Пишут, что Кузмин познакомился с Князевым в Театре интермедий (Галерная, 33), в самом веселом и изысканном заведении города. Его называли еще «Интимный театр», он открылся в 1910 году на месте бывшего театра «Сказка». Здесь, где в пушкинские времена размещалась Иностранная коллегия, был театральный зал в стиле рококо с эффектной скульптурой Аполлона, бряцающего на лире над порталом сцены, фойе с зеркалами, штофными обоями и золоченой лепкой, мавританская гостиная, грот с гипсовыми сталактитами. Все это, кстати, частично сохранилось, но тогда, в 1910-м, Мейерхольд, Кузмин и Пронин открыли здесь театр маленьких комедий, пантомим и сольных номеров. Театр был необычен уже тем, что вместо кресел в зале стояли столики и можно было заказать вино, чай, пирожные, легкий ужин. «Все было будто в шантанах, но не было пошлости, грязи, отдельных кабинетов, не было той шаблонной эротики, с которой неизбежно встречались посетители “Аквариума”, “Шато-де-флер” и других», – писала игравшая здесь актриса Ольга Высотская, та, которая скоро встретит Гумилева и родит от него сына. Надо ли говорить, что основным режиссером в Театре интермедий был Мейерхольд, драматургом и композитором – Кузмин, именно здесь прозвавший Мейерхольда «доктором Дапертутто», а художниками – Сапунов и уже знакомый нам Сергей Судейкин. Высотская права – шаблонной эротики здесь не было, но я не преувеличу, если скажу, что все тут было пропитано любовью, флиртом, «интимизмом», как говорили тогда. Влюблялись прямо, перекрестно, по диагонали: на вечер, на неделю, на месяц. И не здесь ли Кузмин на прямой вопрос поэта Чулкова, отчего он любит мужчин, ответил: «Очень просто. Я не любопытен». И, подняв свои огромные глаза, добавил: «Мужчин влечет к женщинам любопытство. А я предпочитаю то, что мне уже известно очень хорошо. Я боюсь разочарований…» Чулков помнит, что в ответ расхохотался.
Надо сказать, Кузмин нравился и женщинам [179] . Ведь все видели, как на одной из пирушек ему неожиданно принес две розы от Паллады юный красавец, поэт Всеволод Князев. Кузмин скрупулезно занес в дневник 2 мая 1910 года: «Мне очень понравился проходивший Князев. Вдруг он мне приносит две розы от Паллады. Пошел ее поблагодарить. Звала слушать стихи Князева. Она действительно очень красива…»
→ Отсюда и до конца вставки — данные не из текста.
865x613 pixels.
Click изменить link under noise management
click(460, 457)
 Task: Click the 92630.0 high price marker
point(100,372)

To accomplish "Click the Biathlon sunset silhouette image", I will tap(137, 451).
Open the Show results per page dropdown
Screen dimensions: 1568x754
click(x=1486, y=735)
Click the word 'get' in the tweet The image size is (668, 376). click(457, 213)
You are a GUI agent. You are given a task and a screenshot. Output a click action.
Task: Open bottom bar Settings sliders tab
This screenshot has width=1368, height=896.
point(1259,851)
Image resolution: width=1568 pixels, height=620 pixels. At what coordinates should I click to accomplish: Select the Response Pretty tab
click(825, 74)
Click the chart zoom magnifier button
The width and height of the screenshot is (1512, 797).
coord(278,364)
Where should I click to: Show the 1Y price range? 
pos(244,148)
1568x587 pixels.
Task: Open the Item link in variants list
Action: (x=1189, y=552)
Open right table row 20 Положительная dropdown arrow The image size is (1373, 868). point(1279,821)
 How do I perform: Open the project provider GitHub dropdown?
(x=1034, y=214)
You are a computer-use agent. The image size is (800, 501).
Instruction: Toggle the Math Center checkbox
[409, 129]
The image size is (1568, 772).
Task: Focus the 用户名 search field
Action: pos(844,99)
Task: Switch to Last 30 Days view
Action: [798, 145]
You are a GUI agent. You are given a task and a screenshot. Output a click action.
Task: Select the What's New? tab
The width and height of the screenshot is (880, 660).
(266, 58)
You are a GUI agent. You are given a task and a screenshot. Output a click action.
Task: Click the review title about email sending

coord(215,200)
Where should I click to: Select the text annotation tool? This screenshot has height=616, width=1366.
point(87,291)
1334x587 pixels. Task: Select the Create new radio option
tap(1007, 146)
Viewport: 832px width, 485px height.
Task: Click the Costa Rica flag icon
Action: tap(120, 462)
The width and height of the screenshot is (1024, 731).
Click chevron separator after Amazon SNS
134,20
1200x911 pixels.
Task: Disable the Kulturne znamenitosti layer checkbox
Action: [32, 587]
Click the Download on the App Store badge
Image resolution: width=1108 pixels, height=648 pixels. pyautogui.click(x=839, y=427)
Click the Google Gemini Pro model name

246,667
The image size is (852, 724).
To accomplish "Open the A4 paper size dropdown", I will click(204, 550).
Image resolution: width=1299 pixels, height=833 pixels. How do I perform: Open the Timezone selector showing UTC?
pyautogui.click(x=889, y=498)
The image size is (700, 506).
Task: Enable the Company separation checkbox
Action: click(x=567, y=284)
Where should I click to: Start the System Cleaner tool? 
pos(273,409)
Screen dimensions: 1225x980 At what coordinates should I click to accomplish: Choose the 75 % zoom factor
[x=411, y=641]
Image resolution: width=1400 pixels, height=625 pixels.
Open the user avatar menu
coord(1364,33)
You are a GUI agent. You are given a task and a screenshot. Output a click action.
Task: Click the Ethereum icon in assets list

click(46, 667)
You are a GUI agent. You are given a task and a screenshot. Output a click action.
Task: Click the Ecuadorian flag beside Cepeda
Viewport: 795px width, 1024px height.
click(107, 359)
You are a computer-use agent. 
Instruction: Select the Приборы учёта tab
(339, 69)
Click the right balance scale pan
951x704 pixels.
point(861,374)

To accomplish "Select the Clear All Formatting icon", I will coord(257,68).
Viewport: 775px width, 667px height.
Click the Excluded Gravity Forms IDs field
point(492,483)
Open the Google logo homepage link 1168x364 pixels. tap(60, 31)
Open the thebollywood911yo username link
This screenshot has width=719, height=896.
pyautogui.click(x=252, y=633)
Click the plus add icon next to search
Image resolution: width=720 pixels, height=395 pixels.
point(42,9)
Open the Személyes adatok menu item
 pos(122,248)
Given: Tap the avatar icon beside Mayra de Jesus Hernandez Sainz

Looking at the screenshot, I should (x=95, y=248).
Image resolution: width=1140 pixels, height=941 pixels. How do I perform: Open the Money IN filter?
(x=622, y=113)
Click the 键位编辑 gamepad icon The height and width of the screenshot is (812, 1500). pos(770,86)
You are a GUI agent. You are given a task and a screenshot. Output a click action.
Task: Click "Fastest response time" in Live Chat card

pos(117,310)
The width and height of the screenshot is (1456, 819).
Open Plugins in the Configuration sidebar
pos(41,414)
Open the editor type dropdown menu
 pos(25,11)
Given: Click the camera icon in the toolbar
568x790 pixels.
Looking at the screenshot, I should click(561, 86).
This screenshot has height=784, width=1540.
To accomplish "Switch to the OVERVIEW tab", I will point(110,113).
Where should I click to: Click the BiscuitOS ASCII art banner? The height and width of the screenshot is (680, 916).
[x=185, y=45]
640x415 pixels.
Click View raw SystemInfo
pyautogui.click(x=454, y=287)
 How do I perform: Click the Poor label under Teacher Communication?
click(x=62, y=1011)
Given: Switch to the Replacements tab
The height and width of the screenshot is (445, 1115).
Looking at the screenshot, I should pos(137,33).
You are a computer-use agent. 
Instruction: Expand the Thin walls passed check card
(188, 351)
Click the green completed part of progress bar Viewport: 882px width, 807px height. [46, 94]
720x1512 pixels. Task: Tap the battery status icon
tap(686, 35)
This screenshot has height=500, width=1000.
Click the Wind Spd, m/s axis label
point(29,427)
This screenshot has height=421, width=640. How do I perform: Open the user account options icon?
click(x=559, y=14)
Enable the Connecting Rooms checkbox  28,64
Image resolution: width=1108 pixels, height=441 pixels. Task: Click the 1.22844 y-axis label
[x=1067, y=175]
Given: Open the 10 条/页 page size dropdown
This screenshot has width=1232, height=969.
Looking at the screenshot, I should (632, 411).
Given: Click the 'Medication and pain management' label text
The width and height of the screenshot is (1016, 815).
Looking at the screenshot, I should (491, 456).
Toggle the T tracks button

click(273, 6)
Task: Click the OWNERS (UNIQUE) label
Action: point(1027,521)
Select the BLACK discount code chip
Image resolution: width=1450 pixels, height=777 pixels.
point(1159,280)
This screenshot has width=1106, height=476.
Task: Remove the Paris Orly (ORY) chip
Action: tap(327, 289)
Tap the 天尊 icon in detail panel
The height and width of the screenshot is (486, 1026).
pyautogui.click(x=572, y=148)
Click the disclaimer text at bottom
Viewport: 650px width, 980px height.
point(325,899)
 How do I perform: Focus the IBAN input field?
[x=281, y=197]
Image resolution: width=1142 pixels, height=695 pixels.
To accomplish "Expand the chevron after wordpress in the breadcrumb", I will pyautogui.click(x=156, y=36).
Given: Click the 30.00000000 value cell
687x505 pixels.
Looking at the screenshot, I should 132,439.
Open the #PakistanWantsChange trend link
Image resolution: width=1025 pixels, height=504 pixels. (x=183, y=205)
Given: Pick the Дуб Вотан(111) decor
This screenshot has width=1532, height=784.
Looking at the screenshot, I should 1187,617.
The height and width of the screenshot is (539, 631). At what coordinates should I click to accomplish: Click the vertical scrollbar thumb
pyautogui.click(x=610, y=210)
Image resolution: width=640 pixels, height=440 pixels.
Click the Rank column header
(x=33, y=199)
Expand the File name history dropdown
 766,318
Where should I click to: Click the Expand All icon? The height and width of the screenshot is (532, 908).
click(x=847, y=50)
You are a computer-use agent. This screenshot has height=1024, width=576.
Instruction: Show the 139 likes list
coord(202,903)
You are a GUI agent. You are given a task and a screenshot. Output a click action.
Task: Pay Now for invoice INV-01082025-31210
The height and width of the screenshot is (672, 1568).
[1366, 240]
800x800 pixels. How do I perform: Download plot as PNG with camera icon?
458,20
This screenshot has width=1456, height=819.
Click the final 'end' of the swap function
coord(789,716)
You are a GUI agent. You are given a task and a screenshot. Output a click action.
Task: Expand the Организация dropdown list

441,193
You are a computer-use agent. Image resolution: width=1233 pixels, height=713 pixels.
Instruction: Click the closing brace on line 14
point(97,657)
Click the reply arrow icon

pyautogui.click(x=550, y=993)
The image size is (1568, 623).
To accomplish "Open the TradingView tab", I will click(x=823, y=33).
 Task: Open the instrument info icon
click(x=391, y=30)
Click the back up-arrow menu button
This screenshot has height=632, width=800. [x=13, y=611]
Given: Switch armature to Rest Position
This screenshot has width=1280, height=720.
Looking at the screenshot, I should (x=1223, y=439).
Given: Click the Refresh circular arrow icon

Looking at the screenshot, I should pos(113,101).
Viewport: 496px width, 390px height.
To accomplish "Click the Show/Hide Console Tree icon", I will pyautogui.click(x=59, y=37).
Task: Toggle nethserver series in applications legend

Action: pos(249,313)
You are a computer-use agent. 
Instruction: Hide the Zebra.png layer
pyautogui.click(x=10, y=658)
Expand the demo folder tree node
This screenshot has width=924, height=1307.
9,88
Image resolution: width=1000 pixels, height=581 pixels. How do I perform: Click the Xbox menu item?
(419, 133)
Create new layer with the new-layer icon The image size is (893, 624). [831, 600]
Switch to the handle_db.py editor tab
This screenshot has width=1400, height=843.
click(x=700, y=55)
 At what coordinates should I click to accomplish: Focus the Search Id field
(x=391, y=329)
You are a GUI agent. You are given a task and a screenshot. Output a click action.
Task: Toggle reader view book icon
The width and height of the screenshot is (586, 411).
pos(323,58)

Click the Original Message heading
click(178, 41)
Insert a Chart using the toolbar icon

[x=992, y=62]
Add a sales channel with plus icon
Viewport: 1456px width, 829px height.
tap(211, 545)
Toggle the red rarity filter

К Князеву я еще вернусь, и не раз. А вот про Палладу Старынкевич, самую ветреную и «роковую» поэтессу, стоит рассказать прямо сейчас. Она называла себя «демонисткой», хотя Ахматова о ней скажет коротко: «Гомерический блуд». Не была красавицей, пишет художник Милашевский, но «была неповторима, это больше!» «Когда Паллада шла по улице, прохожие оборачивались… На плечах накидка – ярко-малиновая или ядовито-зеленая. Из-под нее торчат какие-то шелка, кружева, цветы. Переливаются всеми огнями бусы. На ногах позвякивают браслеты. И все это, как облаком, окутано резким, приторным запахом “Астриса”… Денег у Паллады мало. Талантов никаких. Воображение воспаленное…» Перья, ленты, амулеты, орхидеи. Но главное – какая-то смелость, даже агрессивность в отношениях с мужчинами. Да, могла «выдерживать» своего поклонника в соседней гостиной по многу часов, но могла «крутить любовь»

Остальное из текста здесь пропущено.